I am teaching my self Python by starting with the crash course published by Google. One of the practice problems is to write a function that takes 2 sorted lists, merges them together, and returns a sorted list. The most obvious solution is:

def linear_merge(list1, list2):
  list = list1 + list2
  list.sort()
  return list

Obviously above is not very efficient, or so I thought, because on the backend the sort function will have to run over the entire output list again. The problem asks for an efficient way of implementing this function, presumably that it can work well on huge lists. My code was similar to Google's answer, but I tweaked it a bit to make it a bit faster:

def linear_merge_goog(list1, list2):
  result = []
  while len(list1) and len(list2):
    if list1[-1] > list2[-1]:
      result.append(list1.pop())
    else:
      result.append(list2.pop())

  result.extend(list1)
  result.extend(list2)
  return result[::-1]

Original Google code was poping from the front of the array, but even they make a note that it's much more efficient to pop form the back of the array and than reverse it.

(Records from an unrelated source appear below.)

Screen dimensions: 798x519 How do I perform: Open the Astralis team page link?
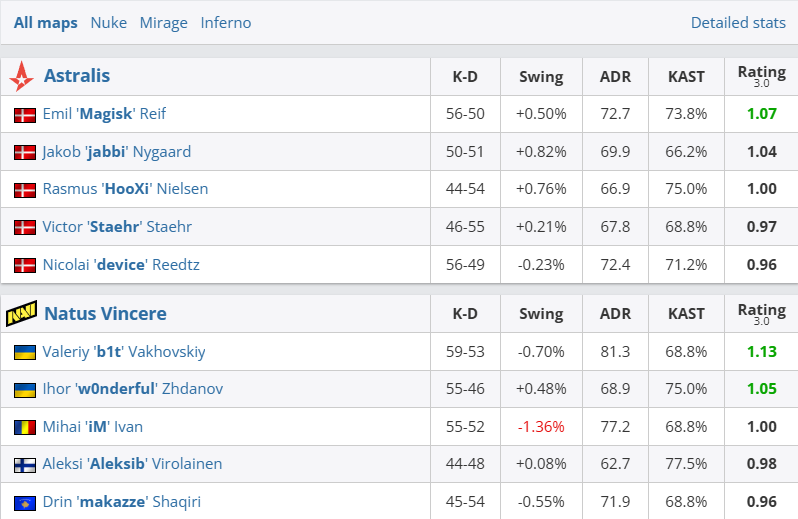77,76
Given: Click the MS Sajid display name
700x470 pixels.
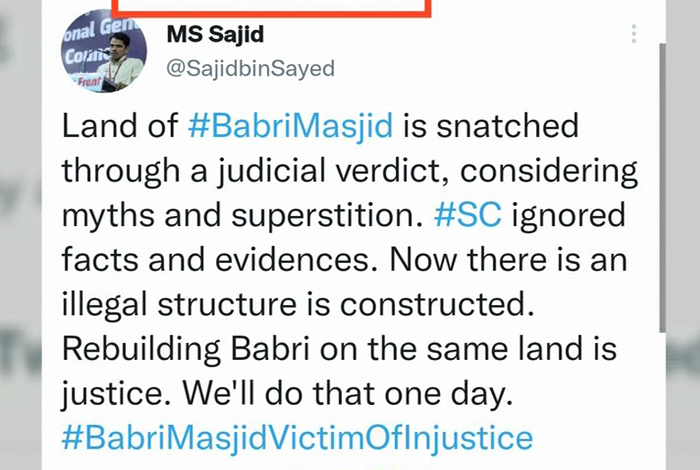Looking at the screenshot, I should (215, 35).
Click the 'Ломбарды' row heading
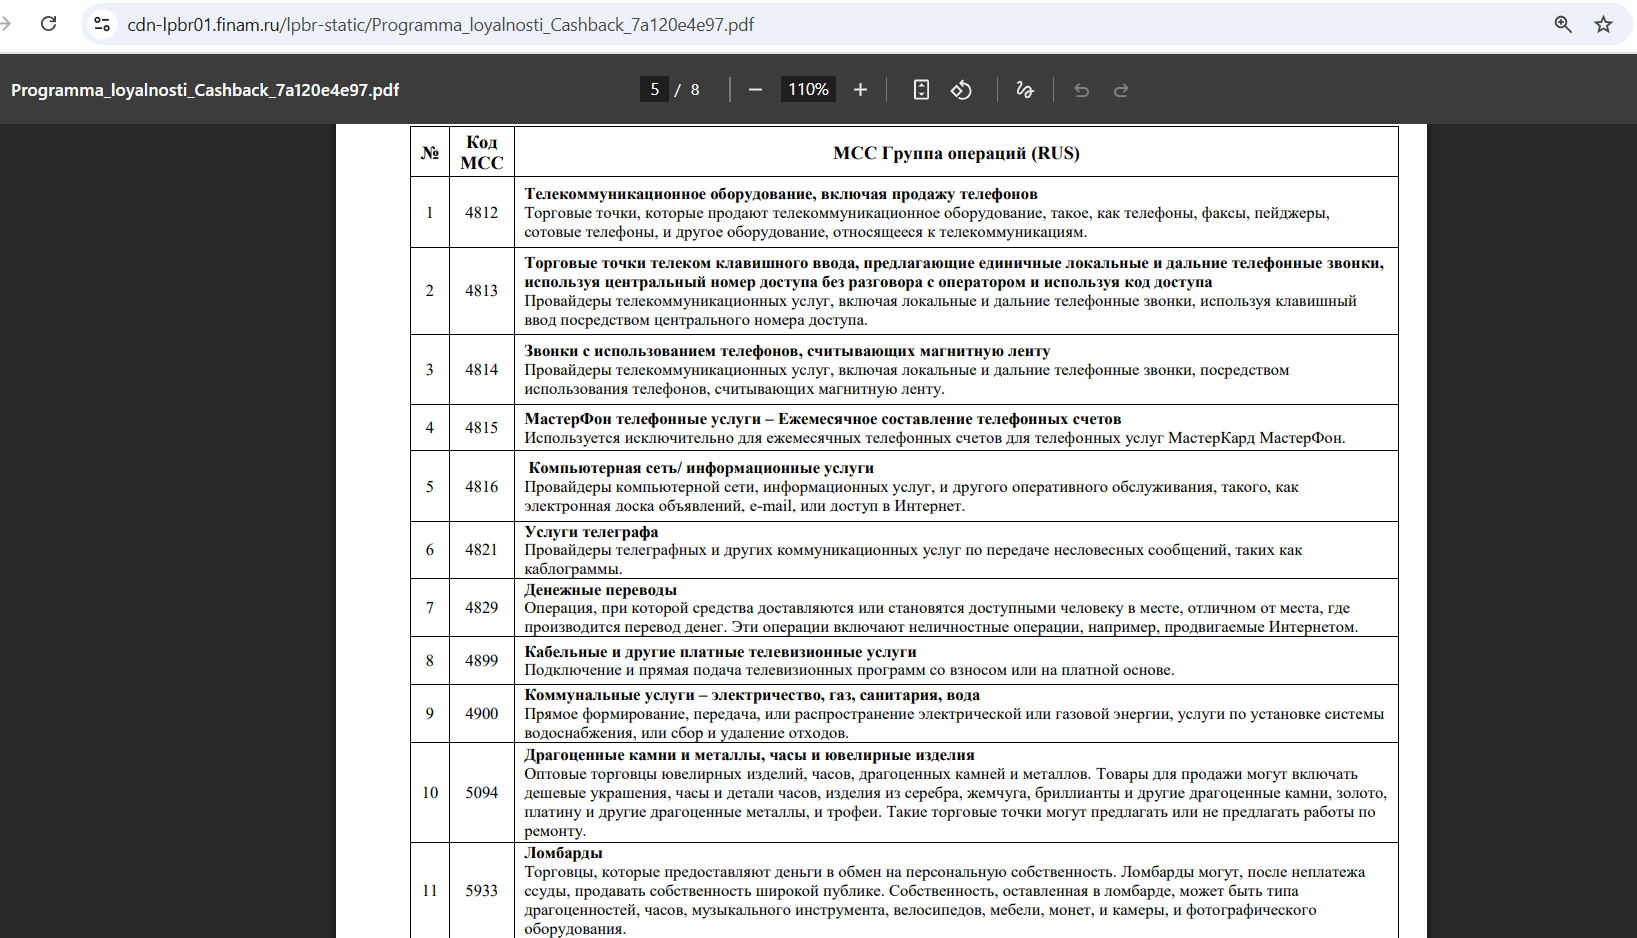1637x938 pixels. click(x=563, y=853)
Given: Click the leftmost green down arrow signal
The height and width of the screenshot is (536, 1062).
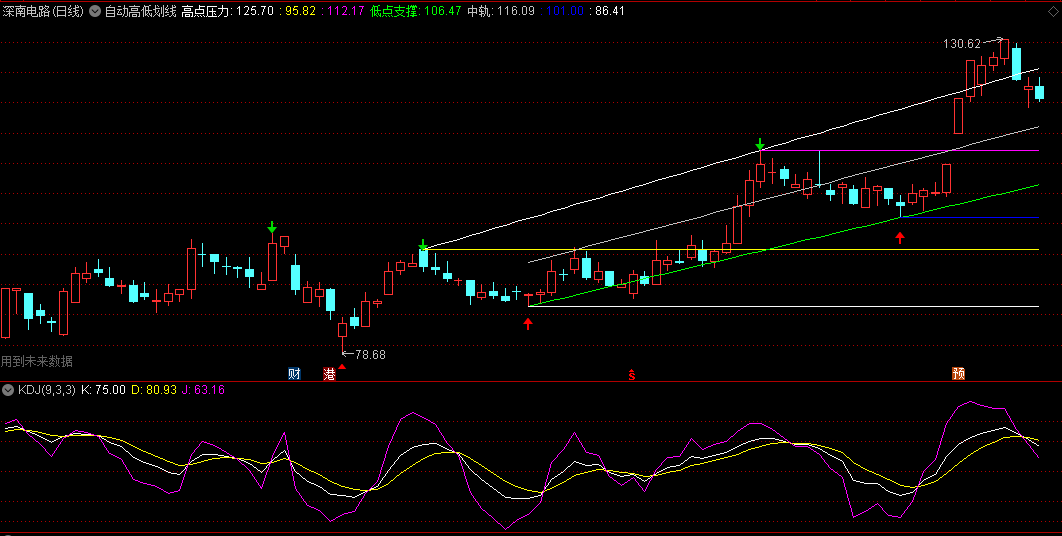Looking at the screenshot, I should [x=271, y=229].
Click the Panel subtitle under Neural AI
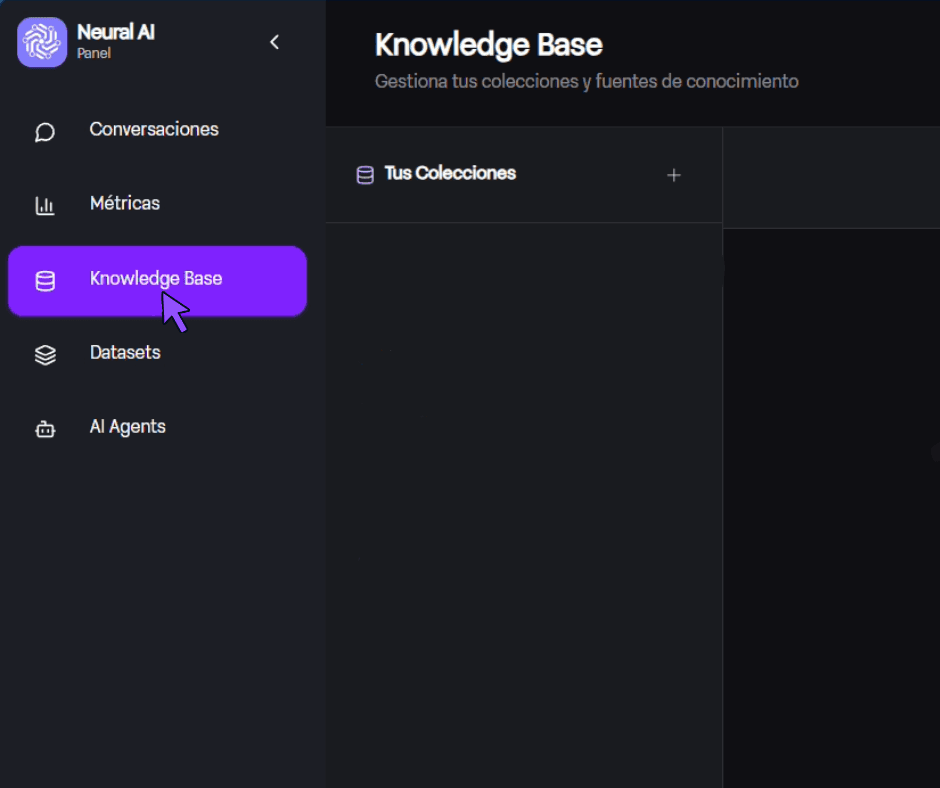940x788 pixels. pos(94,54)
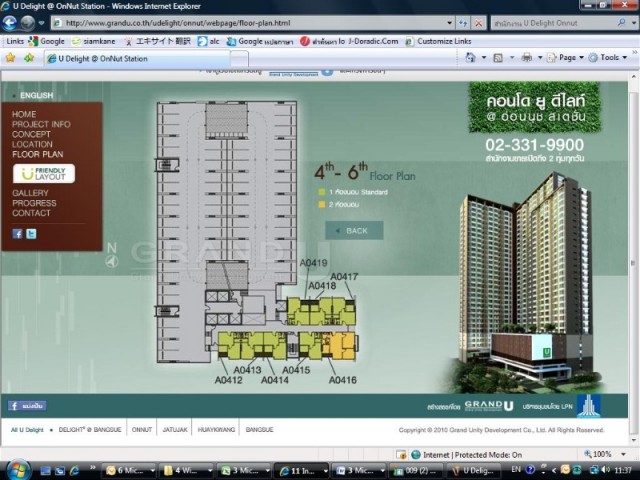This screenshot has width=640, height=480.
Task: Click the Favorites star icon
Action: 11,58
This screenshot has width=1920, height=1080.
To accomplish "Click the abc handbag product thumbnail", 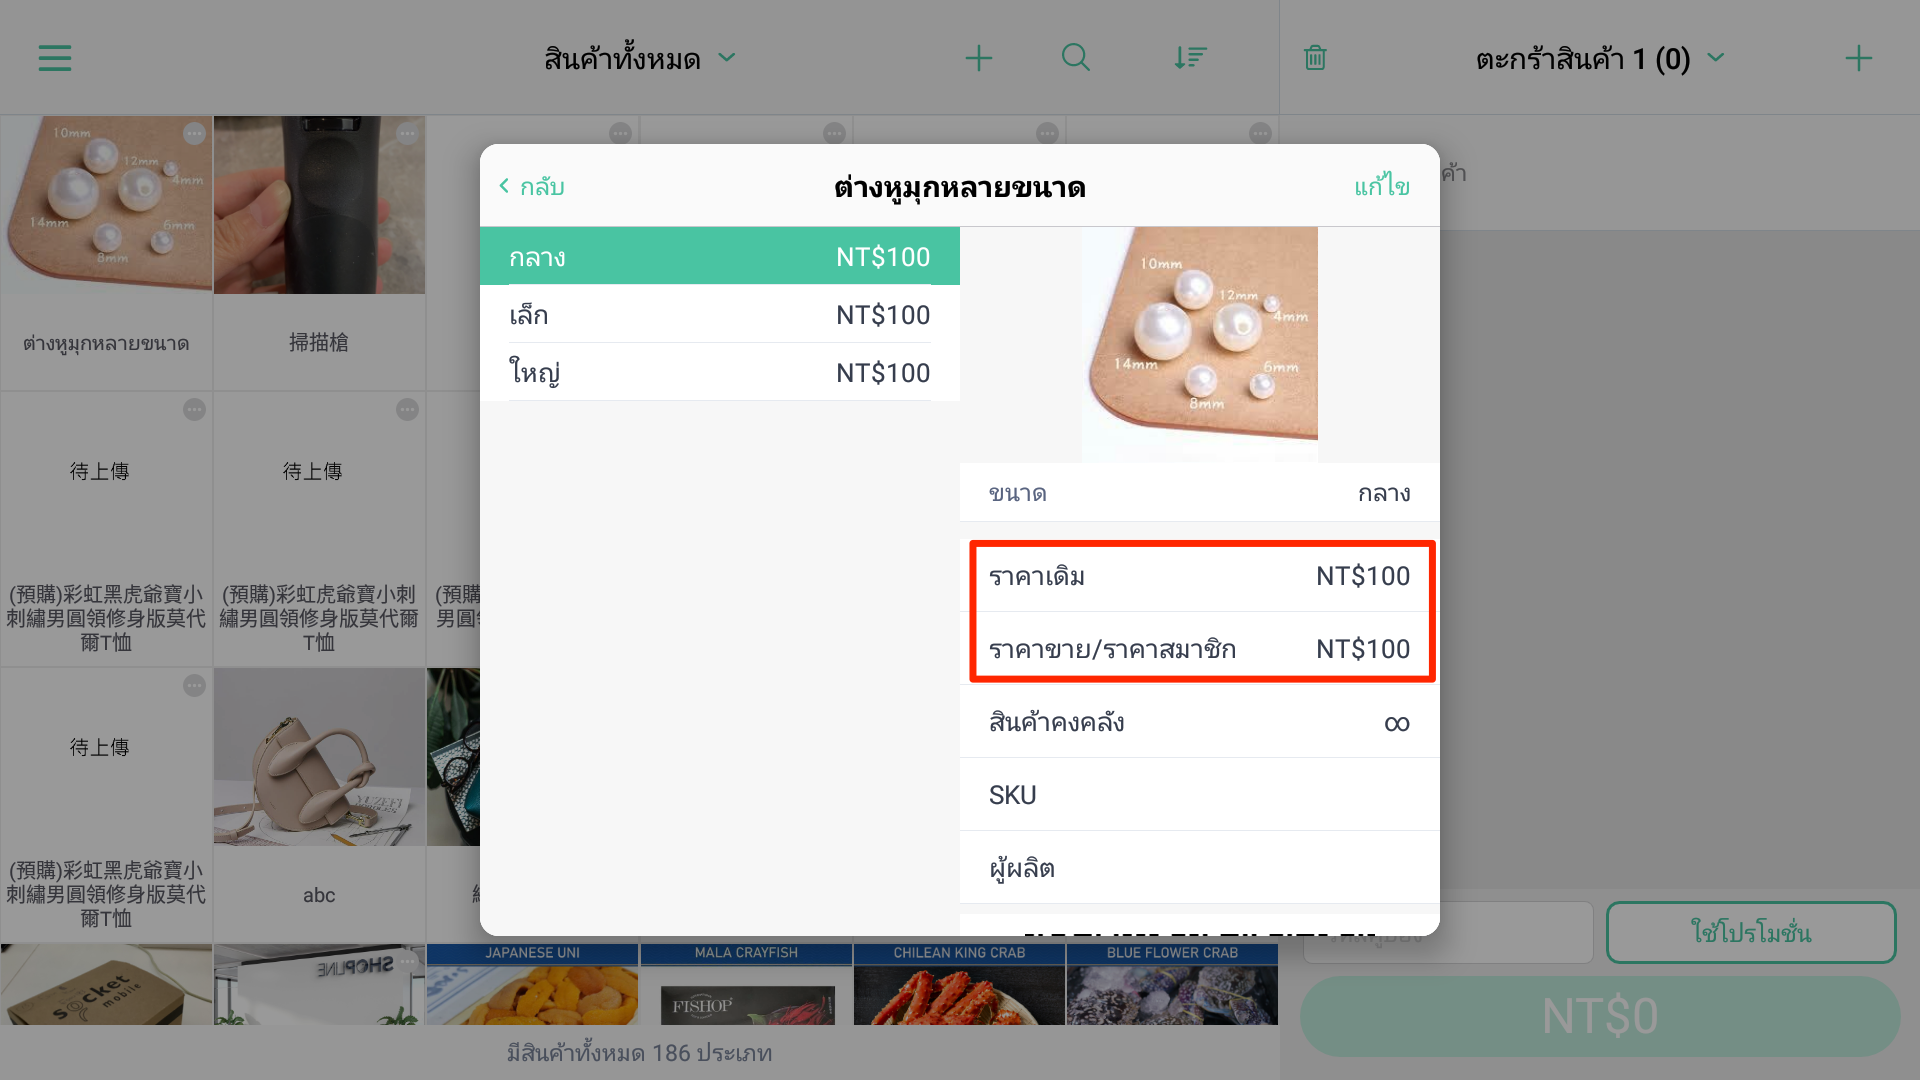I will pyautogui.click(x=319, y=757).
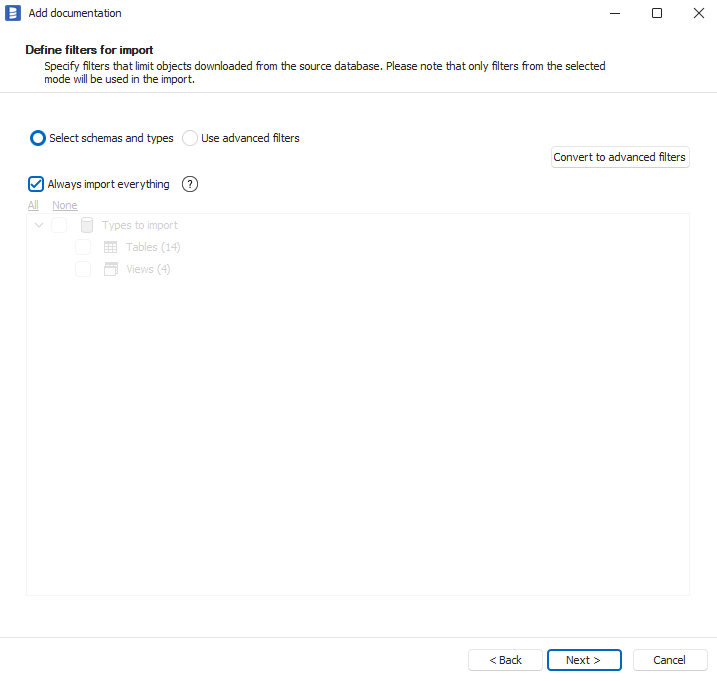Click the 'All' selection link
The height and width of the screenshot is (681, 717).
click(33, 205)
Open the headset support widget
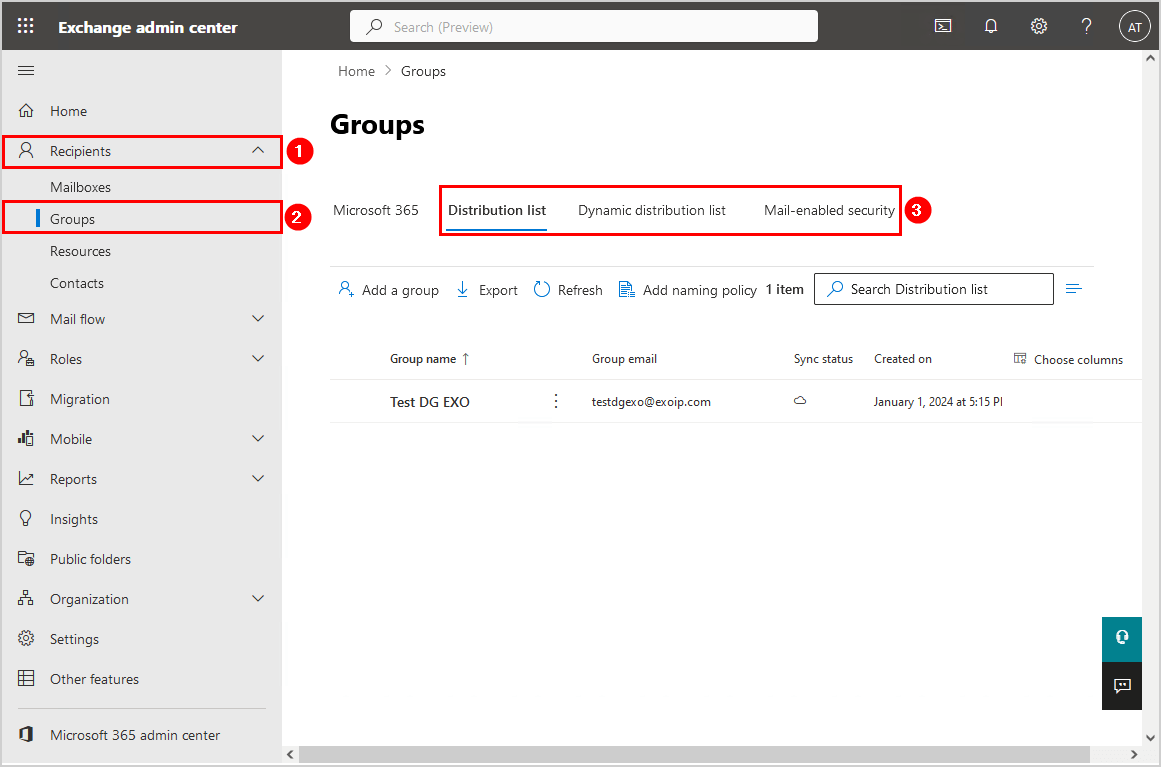 [1122, 637]
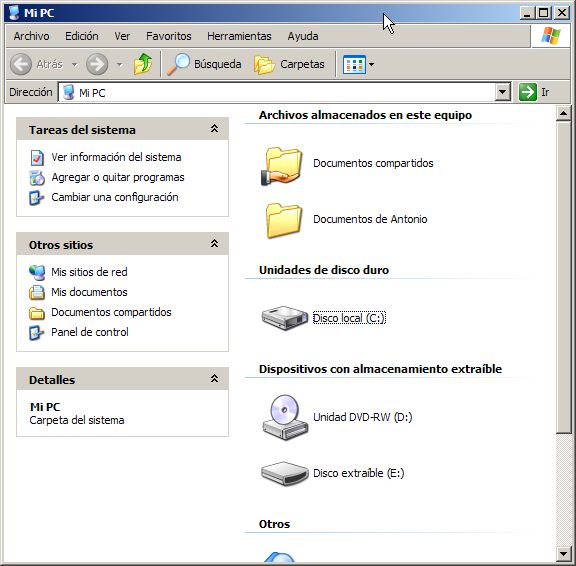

I tried to run both functions with large 20 million entry arrays, and the simple stupid combine and sort function comes up on top by a margin of 3X+ every time. Sub 1 second vs. over 3 seconds for what should be the more efficient method.

Any ideas? Am I missing something. Does it have to do with built in sort function being compiled while my code is interpreted (doesn't sound likely). Any other ideas?


Solution

  • Its because of the Python implementation of .sort(). Python uses something called Timsort.

    Timsort is a type of mergesort. Its distinguishing characteristic is that it identifies "runs" of presorted data that it uses for the merge. In real world data, sorted runs in unsorted data are very common and you can sort two sorted arrays in O(n) time if they are presorted. This can cut down tremendously on sort times which typically run in O(nlog(n)) time.

    So what's happening is that when you call list.sort() in Python, it identifies the two runs of sorted data list1 and list2 and merges them in O(n) time. Additionally, this implementation is compiled C code which will be faster than an interpreted Python implementation doing the same thing.